Kanji can be one of the most intimidating aspects of studying Japanese. What methods and resources have you used to learn kanji?
When I was taking classes, I always struggled with kanji. Then I discovered Heisig's Remembering the Kanji (RTK), and it sort of felt like magic to me, because I was able to remember how to write the characters from memory so easily. I did all of RTK over 3 months one summer (about 3 hours per day), and once that was done, it felt like a huge weight was lifted from my shoulders. Before, kanji where very intimidating to me. If it wasn't one of the beginner level kanji, then they all just looked like a big blob of strokes, but after studying Heisig, I could pick up any new vocabulary word in its kanji form easily. I never had a need to use my writing skills though, so I can't remember how to write most of them anymore, but who needs to write anything in today's world? I can't even remember the last time I wrote something in English.
Have you been to Japan?
I've been several times, but always just for a couple weeks. I had applied to the JET Programme once but I didn't make it in. After that, I decided I'd just take a trip, and that trip wasn't enough for me! I'm sure there are a lot of other countries that would be just as fun to visit, but every time I go to Japan I have a lot of new and amazing experiences, and there is still so much more I want to see!

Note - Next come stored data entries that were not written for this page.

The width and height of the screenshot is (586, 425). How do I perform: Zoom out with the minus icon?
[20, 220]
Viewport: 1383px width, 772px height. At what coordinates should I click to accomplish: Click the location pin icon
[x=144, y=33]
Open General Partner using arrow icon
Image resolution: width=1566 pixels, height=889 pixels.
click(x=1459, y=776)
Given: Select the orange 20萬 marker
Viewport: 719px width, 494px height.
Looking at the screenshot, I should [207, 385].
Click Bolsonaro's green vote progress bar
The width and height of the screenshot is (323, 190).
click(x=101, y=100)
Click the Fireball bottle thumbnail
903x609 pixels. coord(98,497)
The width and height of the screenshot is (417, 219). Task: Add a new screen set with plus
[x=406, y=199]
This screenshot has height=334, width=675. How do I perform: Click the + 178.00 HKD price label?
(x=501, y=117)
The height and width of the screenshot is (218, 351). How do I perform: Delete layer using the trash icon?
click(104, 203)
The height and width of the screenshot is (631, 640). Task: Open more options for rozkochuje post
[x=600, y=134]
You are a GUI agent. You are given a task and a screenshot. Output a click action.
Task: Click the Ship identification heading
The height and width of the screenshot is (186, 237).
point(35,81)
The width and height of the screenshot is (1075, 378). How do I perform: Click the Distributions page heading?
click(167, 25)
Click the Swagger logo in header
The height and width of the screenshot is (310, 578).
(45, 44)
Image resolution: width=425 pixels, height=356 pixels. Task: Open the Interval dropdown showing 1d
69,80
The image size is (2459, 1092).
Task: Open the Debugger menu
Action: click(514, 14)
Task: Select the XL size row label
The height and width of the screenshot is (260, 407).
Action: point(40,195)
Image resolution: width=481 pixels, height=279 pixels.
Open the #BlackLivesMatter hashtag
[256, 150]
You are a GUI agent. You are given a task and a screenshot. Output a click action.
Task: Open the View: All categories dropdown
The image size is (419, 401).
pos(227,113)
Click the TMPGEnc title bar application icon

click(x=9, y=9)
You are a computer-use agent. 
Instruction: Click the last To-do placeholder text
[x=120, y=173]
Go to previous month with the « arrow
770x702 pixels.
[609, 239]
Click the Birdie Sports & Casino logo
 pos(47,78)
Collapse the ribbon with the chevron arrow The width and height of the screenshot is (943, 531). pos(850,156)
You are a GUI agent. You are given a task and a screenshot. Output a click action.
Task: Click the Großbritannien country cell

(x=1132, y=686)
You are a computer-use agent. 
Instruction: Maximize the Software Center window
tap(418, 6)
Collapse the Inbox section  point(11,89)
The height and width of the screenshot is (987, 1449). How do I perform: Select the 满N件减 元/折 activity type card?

Are you interested in learning other languages?
I have halfheartedly started learning a couple other languages in the past, like Russian and Korean, but I never had any real motivation to learn them, so I would just give up after a couple weeks. Also, the thought of trying to juggle both another language and Japanese gives me a headache.
If you had to start over, what would you do differently?
I would not do a lot differently, aside from avoiding things that are obviously too difficult for me. I have wasted too much time slogging through stuff that I don't understand and then not having much to show for it afterwards.
What is your advice for people who want to learn Japanese?
It takes a lot of time and effort. Don't be in a hurry, and just try to enjoy the journey.
You have posted on Nihongo No Baka about using video games to learn Japanese. Particularly, you did a detailed series about the Nintendo DS game Little Charo. Do you recommend Little Charo for Japanese learners?
Little Charo is a bilingual visual novel for the Nintendo DS that is intended for Japanese people who are learning English. Due to the fairly simple nature of the Japanese text, it is also useful the other way around. I took the text from the game, and posted scripts for every single chapter as I played through the game. I highly recommend checking it out if your Japanese is around an N4 or N3 level. I don't know of any other resource that can offer you such a vast amount of reading material at this level of difficulty.
Do you have any recommendations for folks who are interested in learning Japanese through video games?
I wrote a detailed post with some of my thoughts on how to effectively learn Japanese from games. Unfortunately, most games simply aren't accessible until your Japanese is pretty good, so I would caution people against trying to jump into games for learning too early.
Are there any favorite posts from Nihongo No Baka you would like to recommend to people who want to check out your blog?
My most popular post by far, is one where I listed the Top 11 Games for Learning Japanese. A lot of these are somewhat older games, so I would love to hear if readers have come across any recent releases that tend to be on the easier side.
The post which seems to have been the most well-received is one where I wrote up mini-reviews for all of the different lessons offered on JapanesePod101.com. They have some great content available, but also some (in my opinion) really crappy content, and a lot of people have found this post helpful in determining what to check out from JapanesePod101.